Abstract
Clinical trials often evaluate multiple outcome variables to form a comprehensive picture of the effects of a new treatment. The resulting multidimensional insight contributes to clinically relevant and efficient decision-making about treatment superiority. Common statistical procedures to make these superiority decisions with multiple outcomes have two important shortcomings, however: (1) Outcome variables are often modeled individually, and consequently fail to consider the relation between outcomes; and (2) superiority is often defined as a relevant difference on a single, on any, or on all outcome(s); and lacks a compensatory mechanism that allows large positive effects on one or multiple outcome(s) to outweigh small negative effects on other outcomes. To address these shortcomings, this paper proposes (1) a Bayesian model for the analysis of correlated binary outcomes based on the multivariate Bernoulli distribution; and (2) a flexible decision criterion with a compensatory mechanism that captures the relative importance of the outcomes. A simulation study demonstrates that efficient and unbiased decisions can be made while Type I error rates are properly controlled. The performance of the framework is illustrated for (1) fixed, group sequential, and adaptive designs; and (2) non-informative and informative prior distributions.
Keywords
1 Introduction
Clinical trials often aim to compare the effects of two treatments. To ensure clinical relevance of these comparisons, trials are typically designed to form a comprehensive picture of the treatments by including multiple outcome variables. Collected data about efficacy (e.g. reduction of disease symptoms), safety (e.g. side effects), and other relevant aspects of new treatments are combined into a single, coherent decision regarding treatment superiority. An example of a trial with multiple outcomes is the CAR-B (Cognitive Outcome after WBRT or SRS in Patients with Brain Metastases) study, which investigated an experimental treatment for cancer patients with multiple metastatic brain tumors. 1 Historically, these patients have been treated with radiation of the whole brain (Whole Brain Radiation Therapy; WBRT). This treatment is known to damage healthy brain tissue and to increase the risk of (cognitive) side effects. More recently, local radiation of the individual metastases (stereotactic surgery; SRS) has been proposed as a promising alternative that saves healthy brain tissue and could therefore reduce side effects. The CAR-B study compared these two treatments based on cognitive functioning, fatigue, and several other outcome variables. 1
Statistical procedures to arrive at a superiority decision have two components: (1) A statistical model for the collected data; and (2) a decision rule to evaluate the treatment in terms of superiority based on the modelled data. Ideally, the combination of these components forms a decision procedure that satisfies two criteria: Decisions should be clinically relevant and efficient. Clinical relevance ensures that the statistical decision rule corresponds to a meaningful superiority definition, given the clinical context of the treatment. Commonly used decision rules define superiority as one or multiple treatment difference(s) on the most important outcome, on any of the outcomes, or on all of the outcomes.2–5 Efficiency refers to achieving acceptable error rates while minimizing the number of patients in the trial. The emphasis on efficiency is motivated by several considerations, such as small patient populations, ethical concerns, limited access to participants, and other difficulties to enroll a sufficient number of participants. 6 In the current paper, we address clinical relevance and efficiency in the context of multiple binary outcomes and propose a framework for statistical decision-making.

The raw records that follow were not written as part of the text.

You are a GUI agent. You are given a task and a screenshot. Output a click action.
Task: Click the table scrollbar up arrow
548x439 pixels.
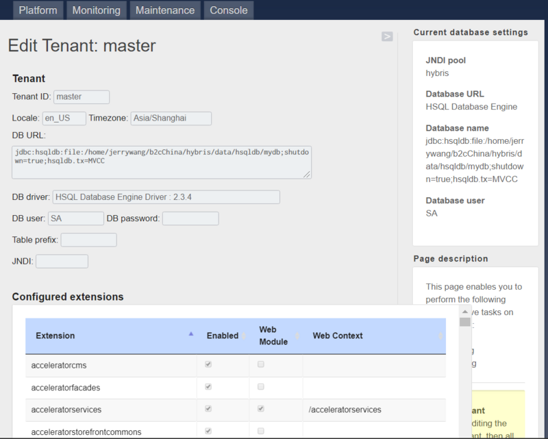[x=465, y=312]
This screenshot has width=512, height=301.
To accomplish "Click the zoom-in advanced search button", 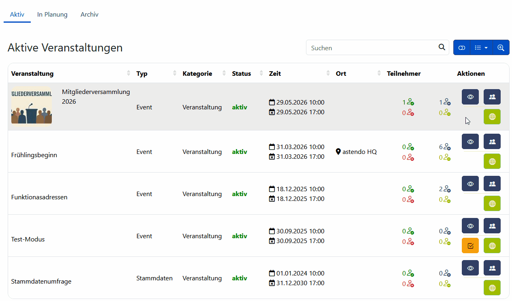I will click(x=501, y=47).
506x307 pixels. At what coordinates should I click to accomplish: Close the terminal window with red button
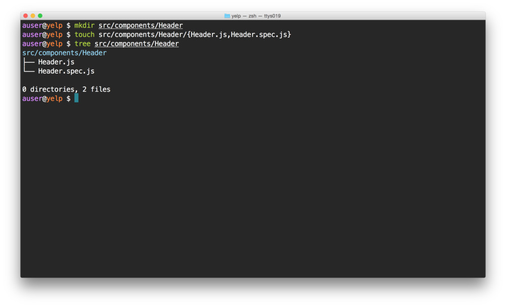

In trials with multiple outcomes, it is common to use a univariate modeling procedure for each individual outcome and combine these with one of the aforementioned decision rules.2,3 Such decision procedures can be inefficient since they ignore the relationships between outcomes. Incorporating these relations in the modeling procedure is crucial as they directly influence the amount of evidence for a treatment difference as well as the sample size required to achieve satisfactory error rates. A multivariate modeling procedure takes relations between outcomes into account and can therefore be a more efficient and accurate alternative when outcomes are correlated.
Another interesting feature of multivariate models is that they facilitate the use of decision rules that combine multiple outcomes in a flexible way, for example via a compensatory mechanism. Such a mechanism is characterized by the property that beneficial effects are given the opportunity to compensate adverse effects. The flexibility of compensatory decision-making is appealing, since a compensatory mechanism can be naturally extended with impact weights that explicitly take the clinical importance of individual outcome variables into account. 3 With impact weights, outcome variables of different importances can be combined into a single decision in a straightforward way.
Compensatory rules do not only contribute to clinical relevance, but also have the potential to increase trial efficiency. Effects on individual outcomes may be small (and seemingly unimportant) while the combined treatment effect may be large (and important),7–9 as visualized in Figure 1 for fictive data of the CAR-B study. The two displayed bivariate distributions reflect the effects and their uncertainties on cognitive functioning and fatigue for SRS and WBRT. The univariate distributions of both outcomes overlap too much to clearly distinguish the two treatments on individual outcome variables or a combination of them. The bivariate distributions, however, clearly distinguish between the two treatments. Consequently, modeling a compensatory treatment effect with equal weights (visualized as the diagonal dashed line) would provide sufficient evidence to consider SRS superior in the presented situation.

Separation of two bivariate distributions (diagonally) versus separation of their univariate distributions (horizontally/vertically) for the CAR-B study. The dashed diagonal line represents a Compensatory decision rule with equal weights. Each distribution reflects the plausibility of the treatment effects on cognitive functioning and fatigue after observing fictive data..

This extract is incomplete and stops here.